Convection is negligible due to the static setup. At the beginning of the EDL’s formation, the charge carriers are statistically distributed in the liquid. Only migration is the driving force. In contrast, the charges are accumulated on the electrodes during reduction of the EDL. The concentration gradient is at its maximum and causes an impact of the diffusion factor. In summary, the current density is higher for the case of an EDL reduction. A higher flux resulting in a higher potential drop and can also be an explanation for the measured hysteresis.

Higher current values were recorded with the bacteria suspension within the forward scan (Fig. 8a). Thakur et al.²⁷ published an increasing electrical conductivity with a higher number of bacteria. Conductivity is proportional to carrier’s mobility (Eq. (3)). Therefore, an increasing conductivity resulting in a lower liquid resistance and further in a lower potential drop over the liquid. In summary, U_{FG, Bacteria} > U_FG, PBS and confirms the result shown in Fig. 8a.

Further, the transfer characteristics are discussed which were recorded after a constant voltage was applied on the EGFET (Fig. 8b). The absence of hysteresis implies that R_S or J_i(x) does not have an impact on the result during forward and backward sweep. Nevertheless, the transfer characteristics are shifted towards lower values compared to the measurement of the MOSFET without the sensing area. During the operation, the EDL expands into the bulk in a greater manner when a constant voltage was applied compared to the measurement performed subsequent after filling the reservoir. In Fig. 6, the electrical characteristic of the liquid was simplified transferred into a resistor. Due to the larger expansion of the EDL, the capacitances (C_dl) of the equivalent circuit in Fig. 6a cannot further be neglected. The potential drop increases with an increase of the expansion. An increasing potential drop over the liquid results in a lower U_FG. The transfer characteristic recorded with bacteria added to the liquid results in even lower current values. It can be assumed that the size of bacteria (2–6 µm) results in an even higher expansion of the EDL and further in a lower U_FG compared to the measurement without bacteria.
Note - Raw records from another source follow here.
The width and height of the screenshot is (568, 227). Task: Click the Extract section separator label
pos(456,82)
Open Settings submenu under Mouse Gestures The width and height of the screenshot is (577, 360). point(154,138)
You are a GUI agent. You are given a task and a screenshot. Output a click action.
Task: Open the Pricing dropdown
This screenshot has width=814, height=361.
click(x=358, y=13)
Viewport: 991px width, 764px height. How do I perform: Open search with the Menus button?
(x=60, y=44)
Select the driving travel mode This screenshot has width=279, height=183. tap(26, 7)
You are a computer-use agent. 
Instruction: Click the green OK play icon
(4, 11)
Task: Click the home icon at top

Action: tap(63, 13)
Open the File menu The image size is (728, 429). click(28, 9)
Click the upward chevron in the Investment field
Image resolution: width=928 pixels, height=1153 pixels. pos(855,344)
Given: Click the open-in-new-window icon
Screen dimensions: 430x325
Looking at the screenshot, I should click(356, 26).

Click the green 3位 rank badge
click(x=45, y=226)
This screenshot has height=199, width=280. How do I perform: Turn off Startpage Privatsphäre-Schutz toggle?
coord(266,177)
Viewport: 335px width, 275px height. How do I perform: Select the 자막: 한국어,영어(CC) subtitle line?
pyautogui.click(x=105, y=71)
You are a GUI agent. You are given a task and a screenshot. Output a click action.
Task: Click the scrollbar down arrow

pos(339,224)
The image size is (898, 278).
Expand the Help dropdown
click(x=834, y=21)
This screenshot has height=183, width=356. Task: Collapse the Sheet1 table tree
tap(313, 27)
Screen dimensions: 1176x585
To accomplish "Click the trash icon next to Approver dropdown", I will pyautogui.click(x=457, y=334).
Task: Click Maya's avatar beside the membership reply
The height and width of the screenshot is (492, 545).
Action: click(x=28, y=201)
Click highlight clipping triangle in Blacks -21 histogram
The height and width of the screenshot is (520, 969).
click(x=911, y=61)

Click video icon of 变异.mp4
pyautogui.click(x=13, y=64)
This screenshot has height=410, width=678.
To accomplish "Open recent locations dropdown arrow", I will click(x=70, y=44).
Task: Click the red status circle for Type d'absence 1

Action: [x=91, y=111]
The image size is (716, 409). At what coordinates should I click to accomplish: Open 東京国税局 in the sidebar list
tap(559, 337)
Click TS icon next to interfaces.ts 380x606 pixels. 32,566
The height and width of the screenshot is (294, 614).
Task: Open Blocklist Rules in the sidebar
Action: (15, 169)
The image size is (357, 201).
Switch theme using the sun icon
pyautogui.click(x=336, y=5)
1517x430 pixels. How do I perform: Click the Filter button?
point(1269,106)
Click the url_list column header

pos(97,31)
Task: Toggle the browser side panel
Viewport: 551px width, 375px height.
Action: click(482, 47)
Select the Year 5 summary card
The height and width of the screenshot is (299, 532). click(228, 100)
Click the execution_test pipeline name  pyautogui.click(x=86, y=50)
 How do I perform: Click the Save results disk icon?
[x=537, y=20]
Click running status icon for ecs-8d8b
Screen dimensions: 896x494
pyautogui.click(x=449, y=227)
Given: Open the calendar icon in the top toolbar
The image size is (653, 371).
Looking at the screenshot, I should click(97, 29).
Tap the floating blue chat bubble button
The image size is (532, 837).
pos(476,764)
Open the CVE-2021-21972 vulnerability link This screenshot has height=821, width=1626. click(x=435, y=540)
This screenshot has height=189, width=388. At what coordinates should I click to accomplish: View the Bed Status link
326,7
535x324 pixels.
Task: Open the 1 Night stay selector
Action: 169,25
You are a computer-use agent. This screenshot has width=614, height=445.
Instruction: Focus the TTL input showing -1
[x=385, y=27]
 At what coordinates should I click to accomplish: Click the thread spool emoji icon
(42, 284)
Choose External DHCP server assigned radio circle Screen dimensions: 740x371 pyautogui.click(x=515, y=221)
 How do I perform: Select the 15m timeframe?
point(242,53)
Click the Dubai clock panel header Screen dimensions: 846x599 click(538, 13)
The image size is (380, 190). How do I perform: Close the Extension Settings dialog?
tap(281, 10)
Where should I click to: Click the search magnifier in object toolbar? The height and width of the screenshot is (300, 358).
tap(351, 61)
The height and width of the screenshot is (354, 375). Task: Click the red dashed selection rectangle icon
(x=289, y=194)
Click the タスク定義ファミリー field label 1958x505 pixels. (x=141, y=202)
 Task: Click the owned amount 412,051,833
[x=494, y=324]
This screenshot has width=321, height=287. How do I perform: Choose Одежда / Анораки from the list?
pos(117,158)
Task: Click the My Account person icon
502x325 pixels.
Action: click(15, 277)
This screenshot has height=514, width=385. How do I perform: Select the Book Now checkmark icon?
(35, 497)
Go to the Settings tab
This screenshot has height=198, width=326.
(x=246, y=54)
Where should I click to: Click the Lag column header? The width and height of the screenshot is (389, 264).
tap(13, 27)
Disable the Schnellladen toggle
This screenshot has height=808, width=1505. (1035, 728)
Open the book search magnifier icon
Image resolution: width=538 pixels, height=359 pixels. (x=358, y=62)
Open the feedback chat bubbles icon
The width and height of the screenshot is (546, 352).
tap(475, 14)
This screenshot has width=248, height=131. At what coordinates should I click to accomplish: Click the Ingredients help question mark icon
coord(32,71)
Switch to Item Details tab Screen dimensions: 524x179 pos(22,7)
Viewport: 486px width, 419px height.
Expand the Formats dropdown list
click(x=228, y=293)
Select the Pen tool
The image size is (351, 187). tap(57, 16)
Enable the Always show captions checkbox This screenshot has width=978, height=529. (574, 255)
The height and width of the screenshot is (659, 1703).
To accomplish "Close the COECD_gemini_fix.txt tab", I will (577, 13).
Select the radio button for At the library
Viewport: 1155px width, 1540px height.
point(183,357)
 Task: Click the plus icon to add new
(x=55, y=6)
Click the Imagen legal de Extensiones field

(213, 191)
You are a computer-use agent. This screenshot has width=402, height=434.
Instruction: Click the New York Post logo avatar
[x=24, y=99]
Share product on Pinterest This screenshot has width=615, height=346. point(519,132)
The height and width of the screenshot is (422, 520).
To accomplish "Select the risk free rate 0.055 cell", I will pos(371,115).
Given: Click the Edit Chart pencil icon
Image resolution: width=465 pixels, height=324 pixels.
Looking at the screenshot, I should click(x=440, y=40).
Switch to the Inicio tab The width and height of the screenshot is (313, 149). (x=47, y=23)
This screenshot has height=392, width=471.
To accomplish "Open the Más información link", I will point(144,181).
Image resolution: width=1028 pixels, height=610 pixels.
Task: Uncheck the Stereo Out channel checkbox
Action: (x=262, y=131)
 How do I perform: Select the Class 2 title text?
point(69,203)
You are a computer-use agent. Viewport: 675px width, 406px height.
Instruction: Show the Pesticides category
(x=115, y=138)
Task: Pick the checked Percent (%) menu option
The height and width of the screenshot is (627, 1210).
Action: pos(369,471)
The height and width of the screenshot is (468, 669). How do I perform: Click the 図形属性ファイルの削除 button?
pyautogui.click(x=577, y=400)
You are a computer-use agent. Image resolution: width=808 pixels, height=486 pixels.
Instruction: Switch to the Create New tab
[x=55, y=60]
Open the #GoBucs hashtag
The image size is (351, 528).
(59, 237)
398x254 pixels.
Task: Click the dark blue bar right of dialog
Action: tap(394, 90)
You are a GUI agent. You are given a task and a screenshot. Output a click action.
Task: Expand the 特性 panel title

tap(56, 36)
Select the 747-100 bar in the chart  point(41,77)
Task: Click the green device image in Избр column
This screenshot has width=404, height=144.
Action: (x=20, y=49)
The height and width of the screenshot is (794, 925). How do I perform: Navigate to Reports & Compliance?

The last results illustrate that not only the attendance of bacteria but also the functional layer is necessary for its detection (Fig. 11). Only when bacteria have the opportunity to link to the functional layer, a shift to lower current values were recorded (Fig. 11a).

Figure 11

Impact of the functional layer (circles) compared to an EGFET without a functionalized sensor area (triangles) on the transfer characteristic measured with (a) E. coli K12 and (b) PBS-solution.

Conclusion

We introduced an EGFET as biosensor for detection purposes of Gram-negative E. coli K12. In the first instance, a hybrid setup was developed. On a large scale, this sensor offers the opportunity that the sensing area can be used as low-cost disposable whereas the MOSFET as transducer can be integrated into the evaluation unit. Alternative setups are in progress wherein the usage of organic instead of the silicon-based FET might lead to a fully integrated thin-film device system to open the opportunity for a lab-on-a-chip sensor and a mass production based on roll-to-roll processing. Two operation procedures were introduced. On the one hand, transfer characteristics were recorded subsequent after filling the reservoir with either the bacteria suspension or PBS-solution. On the other hand, constant voltages were first applied on the EGFET followed by the measurement of transfer characteristics. Changes in the transfer characteristics originate from differences in conductivity and enlargement of the EDL, respectively. Measurements were performed with and without E. coli cells. The attendance of bacteria could be clearly verified due to shifts to more negative current values. The results also show that the functionalization of the sensing area is essential. A shift in the transfer characteristic was only recorded if cells were bonded on the porphyrin-SAM.